EXERCISE DETAILS — Turn the records below into a JSON list of strings, one string per line, leaving out blank lines.

(Word and element pointing entries)
^^^^

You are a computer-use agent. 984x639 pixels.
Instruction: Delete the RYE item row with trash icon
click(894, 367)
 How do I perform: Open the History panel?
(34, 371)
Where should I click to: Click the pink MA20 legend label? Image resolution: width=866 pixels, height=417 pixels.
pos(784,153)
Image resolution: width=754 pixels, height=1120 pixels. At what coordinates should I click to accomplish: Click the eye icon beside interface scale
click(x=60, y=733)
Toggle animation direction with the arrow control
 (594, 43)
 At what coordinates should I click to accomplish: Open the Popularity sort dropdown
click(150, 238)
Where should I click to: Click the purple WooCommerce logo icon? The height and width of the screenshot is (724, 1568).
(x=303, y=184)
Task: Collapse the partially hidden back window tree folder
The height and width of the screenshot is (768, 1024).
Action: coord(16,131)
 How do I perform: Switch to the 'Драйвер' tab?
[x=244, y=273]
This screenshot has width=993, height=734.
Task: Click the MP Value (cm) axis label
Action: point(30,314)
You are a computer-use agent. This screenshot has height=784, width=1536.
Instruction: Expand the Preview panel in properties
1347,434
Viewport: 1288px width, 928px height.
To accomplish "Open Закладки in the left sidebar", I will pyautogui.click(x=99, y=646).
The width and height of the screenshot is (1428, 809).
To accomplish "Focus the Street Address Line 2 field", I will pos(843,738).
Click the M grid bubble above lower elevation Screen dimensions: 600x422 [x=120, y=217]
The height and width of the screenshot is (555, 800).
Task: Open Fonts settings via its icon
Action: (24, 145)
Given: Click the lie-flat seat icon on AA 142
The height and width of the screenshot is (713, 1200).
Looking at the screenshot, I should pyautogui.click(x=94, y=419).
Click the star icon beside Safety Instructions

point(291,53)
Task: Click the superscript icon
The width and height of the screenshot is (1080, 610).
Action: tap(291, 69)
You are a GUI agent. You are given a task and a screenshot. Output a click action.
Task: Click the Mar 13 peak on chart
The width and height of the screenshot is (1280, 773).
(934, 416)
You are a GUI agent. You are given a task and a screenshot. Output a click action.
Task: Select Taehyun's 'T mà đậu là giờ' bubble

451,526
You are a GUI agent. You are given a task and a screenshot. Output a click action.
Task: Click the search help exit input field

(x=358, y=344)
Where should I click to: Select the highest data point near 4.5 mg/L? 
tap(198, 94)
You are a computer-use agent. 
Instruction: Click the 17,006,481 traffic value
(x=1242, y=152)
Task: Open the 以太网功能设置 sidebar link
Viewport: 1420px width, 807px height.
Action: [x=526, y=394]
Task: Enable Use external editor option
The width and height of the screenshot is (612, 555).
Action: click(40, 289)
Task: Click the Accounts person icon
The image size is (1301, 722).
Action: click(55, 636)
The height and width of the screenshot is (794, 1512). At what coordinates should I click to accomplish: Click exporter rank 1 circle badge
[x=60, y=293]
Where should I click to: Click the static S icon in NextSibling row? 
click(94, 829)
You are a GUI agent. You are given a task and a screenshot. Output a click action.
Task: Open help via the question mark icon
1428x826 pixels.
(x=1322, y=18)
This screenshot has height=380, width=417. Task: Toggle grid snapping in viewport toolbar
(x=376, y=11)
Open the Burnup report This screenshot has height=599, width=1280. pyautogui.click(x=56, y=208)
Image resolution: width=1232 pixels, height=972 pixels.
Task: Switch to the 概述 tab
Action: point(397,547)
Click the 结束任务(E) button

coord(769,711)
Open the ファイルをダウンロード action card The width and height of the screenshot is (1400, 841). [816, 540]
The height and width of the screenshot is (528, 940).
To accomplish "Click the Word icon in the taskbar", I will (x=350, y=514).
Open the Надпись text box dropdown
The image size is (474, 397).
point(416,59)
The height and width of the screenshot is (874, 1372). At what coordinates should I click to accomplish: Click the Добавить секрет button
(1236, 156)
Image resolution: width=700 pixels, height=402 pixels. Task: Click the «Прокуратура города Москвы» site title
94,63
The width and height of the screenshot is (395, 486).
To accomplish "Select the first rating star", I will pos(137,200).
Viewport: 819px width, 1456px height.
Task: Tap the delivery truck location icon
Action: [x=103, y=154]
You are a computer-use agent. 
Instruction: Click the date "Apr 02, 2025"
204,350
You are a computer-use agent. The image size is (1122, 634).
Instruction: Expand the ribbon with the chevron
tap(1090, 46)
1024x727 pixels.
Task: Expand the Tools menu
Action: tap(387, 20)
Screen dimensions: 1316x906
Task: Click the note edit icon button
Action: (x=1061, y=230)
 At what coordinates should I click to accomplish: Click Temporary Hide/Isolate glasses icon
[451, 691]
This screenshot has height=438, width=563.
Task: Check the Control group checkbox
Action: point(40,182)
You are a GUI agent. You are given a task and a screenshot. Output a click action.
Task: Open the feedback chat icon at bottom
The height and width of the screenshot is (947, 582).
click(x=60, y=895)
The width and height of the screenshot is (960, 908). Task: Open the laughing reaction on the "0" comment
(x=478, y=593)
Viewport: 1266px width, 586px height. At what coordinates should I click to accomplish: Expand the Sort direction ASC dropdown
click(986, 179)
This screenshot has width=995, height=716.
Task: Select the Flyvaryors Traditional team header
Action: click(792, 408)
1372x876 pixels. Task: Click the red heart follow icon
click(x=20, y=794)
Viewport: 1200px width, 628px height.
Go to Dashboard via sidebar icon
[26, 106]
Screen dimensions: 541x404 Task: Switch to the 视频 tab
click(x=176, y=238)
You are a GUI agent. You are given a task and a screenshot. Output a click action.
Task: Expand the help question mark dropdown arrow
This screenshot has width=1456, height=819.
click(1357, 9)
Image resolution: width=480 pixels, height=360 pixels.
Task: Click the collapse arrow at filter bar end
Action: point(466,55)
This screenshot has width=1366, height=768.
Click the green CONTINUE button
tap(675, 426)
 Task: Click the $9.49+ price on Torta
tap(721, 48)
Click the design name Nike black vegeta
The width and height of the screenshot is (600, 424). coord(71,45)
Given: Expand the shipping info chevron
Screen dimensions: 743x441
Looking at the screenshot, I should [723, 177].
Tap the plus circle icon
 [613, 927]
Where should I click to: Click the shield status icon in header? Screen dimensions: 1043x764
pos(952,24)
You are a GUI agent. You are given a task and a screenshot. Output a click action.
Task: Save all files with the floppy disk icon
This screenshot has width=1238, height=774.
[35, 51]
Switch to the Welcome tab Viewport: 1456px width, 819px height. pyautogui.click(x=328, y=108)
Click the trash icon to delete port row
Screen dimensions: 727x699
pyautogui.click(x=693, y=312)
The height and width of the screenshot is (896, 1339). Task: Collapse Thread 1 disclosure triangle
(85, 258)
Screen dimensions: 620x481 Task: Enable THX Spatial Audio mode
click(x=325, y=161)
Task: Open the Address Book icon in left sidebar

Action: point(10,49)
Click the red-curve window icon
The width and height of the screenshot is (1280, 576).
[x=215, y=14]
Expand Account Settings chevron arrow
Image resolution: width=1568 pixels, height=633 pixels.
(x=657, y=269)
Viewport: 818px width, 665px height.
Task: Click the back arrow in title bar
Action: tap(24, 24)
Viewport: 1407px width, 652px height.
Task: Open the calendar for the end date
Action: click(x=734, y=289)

^^^^

SOLVED PROBLEM —
[
  "You are a computer-use agent. 984x639 pixels.",
  "Instruction: Delete the RYE item row with trash icon",
  "click(894, 367)",
  " How do I perform: Open the History panel?",
  "(34, 371)",
  "Where should I click to: Click the pink MA20 legend label? Image resolution: width=866 pixels, height=417 pixels.",
  "pos(784,153)",
  "Image resolution: width=754 pixels, height=1120 pixels. At what coordinates should I click to accomplish: Click the eye icon beside interface scale",
  "click(x=60, y=733)",
  "Toggle animation direction with the arrow control",
  " (594, 43)",
  " At what coordinates should I click to accomplish: Open the Popularity sort dropdown",
  "click(150, 238)",
  "Where should I click to: Click the purple WooCommerce logo icon? The height and width of the screenshot is (724, 1568).",
  "(x=303, y=184)",
  "Task: Collapse the partially hidden back window tree folder",
  "The height and width of the screenshot is (768, 1024).",
  "Action: coord(16,131)",
  " How do I perform: Switch to the 'Драйвер' tab?",
  "[x=244, y=273]",
  "This screenshot has width=993, height=734.",
  "Task: Click the MP Value (cm) axis label",
  "Action: point(30,314)",
  "You are a computer-use agent. This screenshot has height=784, width=1536.",
  "Instruction: Expand the Preview panel in properties",
  "1347,434",
  "Viewport: 1288px width, 928px height.",
  "To accomplish \"Open Закладки in the left sidebar\", I will pyautogui.click(x=99, y=646).",
  "The width and height of the screenshot is (1428, 809).",
  "To accomplish \"Focus the Street Address Line 2 field\", I will pos(843,738).",
  "Click the M grid bubble above lower elevation Screen dimensions: 600x422 [x=120, y=217]",
  "The height and width of the screenshot is (555, 800).",
  "Task: Open Fonts settings via its icon",
  "Action: (24, 145)",
  "Given: Click the lie-flat seat icon on AA 142",
  "The height and width of the screenshot is (713, 1200).",
  "Looking at the screenshot, I should pyautogui.click(x=94, y=419).",
  "Click the star icon beside Safety Instructions",
  "point(291,53)",
  "Task: Click the superscript icon",
  "The width and height of the screenshot is (1080, 610).",
  "Action: tap(291, 69)",
  "You are a GUI agent. You are given a task and a screenshot. Output a click action.",
  "Task: Click the Mar 13 peak on chart",
  "The width and height of the screenshot is (1280, 773).",
  "(934, 416)",
  "You are a GUI agent. You are given a task and a screenshot. Output a click action.",
  "Task: Select Taehyun's 'T mà đậu là giờ' bubble",
  "451,526",
  "You are a GUI agent. You are given a task and a screenshot. Output a click action.",
  "Task: Click the search help exit input field",
  "(x=358, y=344)",
  "Where should I click to: Select the highest data point near 4.5 mg/L? ",
  "tap(198, 94)",
  "You are a computer-use agent. ",
  "Instruction: Click the 17,006,481 traffic value",
  "(x=1242, y=152)",
  "Task: Open the 以太网功能设置 sidebar link",
  "Viewport: 1420px width, 807px height.",
  "Action: [x=526, y=394]",
  "Task: Enable Use external editor option",
  "The width and height of the screenshot is (612, 555).",
  "Action: click(40, 289)",
  "Task: Click the Accounts person icon",
  "The image size is (1301, 722).",
  "Action: click(55, 636)",
  "The height and width of the screenshot is (794, 1512). At what coordinates should I click to accomplish: Click exporter rank 1 circle badge",
  "[x=60, y=293]",
  "Where should I click to: Click the static S icon in NextSibling row? ",
  "click(94, 829)",
  "You are a GUI agent. You are given a task and a screenshot. Output a click action.",
  "Task: Open help via the question mark icon",
  "1428x826 pixels.",
  "(x=1322, y=18)",
  "This screenshot has height=380, width=417. Task: Toggle grid snapping in viewport toolbar",
  "(x=376, y=11)",
  "Open the Burnup report This screenshot has height=599, width=1280. pyautogui.click(x=56, y=208)",
  "Image resolution: width=1232 pixels, height=972 pixels.",
  "Task: Switch to the 概述 tab",
  "Action: point(397,547)",
  "Click the 结束任务(E) button",
  "coord(769,711)",
  "Open the ファイルをダウンロード action card The width and height of the screenshot is (1400, 841). [816, 540]",
  "The height and width of the screenshot is (528, 940).",
  "To accomplish \"Click the Word icon in the taskbar\", I will (x=350, y=514).",
  "Open the Надпись text box dropdown",
  "The image size is (474, 397).",
  "point(416,59)",
  "The height and width of the screenshot is (874, 1372). At what coordinates should I click to accomplish: Click the Добавить секрет button",
  "(1236, 156)",
  "Image resolution: width=700 pixels, height=402 pixels. Task: Click the «Прокуратура города Москвы» site title",
  "94,63",
  "The width and height of the screenshot is (395, 486).",
  "To accomplish \"Select the first rating star\", I will pos(137,200).",
  "Viewport: 819px width, 1456px height.",
  "Task: Tap the delivery truck location icon",
  "Action: [x=103, y=154]",
  "You are a computer-use agent. ",
  "Instruction: Click the date \"Apr 02, 2025\"",
  "204,350",
  "You are a computer-use agent. The image size is (1122, 634).",
  "Instruction: Expand the ribbon with the chevron",
  "tap(1090, 46)",
  "1024x727 pixels.",
  "Task: Expand the Tools menu",
  "Action: tap(387, 20)",
  "Screen dimensions: 1316x906",
  "Task: Click the note edit icon button",
  "Action: (x=1061, y=230)",
  " At what coordinates should I click to accomplish: Click Temporary Hide/Isolate glasses icon",
  "[451, 691]",
  "This screenshot has height=438, width=563.",
  "Task: Check the Control group checkbox",
  "Action: point(40,182)",
  "You are a GUI agent. You are given a task and a screenshot. Output a click action.",
  "Task: Open the feedback chat icon at bottom",
  "The height and width of the screenshot is (947, 582).",
  "click(x=60, y=895)",
  "The width and height of the screenshot is (960, 908). Task: Open the laughing reaction on the \"0\" comment",
  "(x=478, y=593)",
  "Viewport: 1266px width, 586px height. At what coordinates should I click to accomplish: Expand the Sort direction ASC dropdown",
  "click(986, 179)",
  "This screenshot has width=995, height=716.",
  "Task: Select the Flyvaryors Traditional team header",
  "Action: click(792, 408)",
  "1372x876 pixels. Task: Click the red heart follow icon",
  "click(x=20, y=794)",
  "Viewport: 1200px width, 628px height.",
  "Go to Dashboard via sidebar icon",
  "[26, 106]",
  "Screen dimensions: 541x404 Task: Switch to the 视频 tab",
  "click(x=176, y=238)",
  "You are a GUI agent. You are given a task and a screenshot. Output a click action.",
  "Task: Expand the help question mark dropdown arrow",
  "This screenshot has width=1456, height=819.",
  "click(1357, 9)",
  "Image resolution: width=480 pixels, height=360 pixels.",
  "Task: Click the collapse arrow at filter bar end",
  "Action: point(466,55)",
  "This screenshot has width=1366, height=768.",
  "Click the green CONTINUE button",
  "tap(675, 426)",
  " Task: Click the $9.49+ price on Torta",
  "tap(721, 48)",
  "Click the design name Nike black vegeta",
  "The width and height of the screenshot is (600, 424). coord(71,45)",
  "Given: Expand the shipping info chevron",
  "Screen dimensions: 743x441",
  "Looking at the screenshot, I should [723, 177].",
  "Tap the plus circle icon",
  " [613, 927]",
  "Where should I click to: Click the shield status icon in header? Screen dimensions: 1043x764",
  "pos(952,24)",
  "You are a GUI agent. You are given a task and a screenshot. Output a click action.",
  "Task: Save all files with the floppy disk icon",
  "This screenshot has width=1238, height=774.",
  "[35, 51]",
  "Switch to the Welcome tab Viewport: 1456px width, 819px height. pyautogui.click(x=328, y=108)",
  "Click the trash icon to delete port row",
  "Screen dimensions: 727x699",
  "pyautogui.click(x=693, y=312)",
  "The height and width of the screenshot is (896, 1339). Task: Collapse Thread 1 disclosure triangle",
  "(85, 258)",
  "Screen dimensions: 620x481 Task: Enable THX Spatial Audio mode",
  "click(x=325, y=161)",
  "Task: Open the Address Book icon in left sidebar",
  "Action: point(10,49)",
  "Click the red-curve window icon",
  "The width and height of the screenshot is (1280, 576).",
  "[x=215, y=14]",
  "Expand Account Settings chevron arrow",
  "Image resolution: width=1568 pixels, height=633 pixels.",
  "(x=657, y=269)",
  "Viewport: 818px width, 665px height.",
  "Task: Click the back arrow in title bar",
  "Action: tap(24, 24)",
  "Viewport: 1407px width, 652px height.",
  "Task: Open the calendar for the end date",
  "Action: click(x=734, y=289)"
]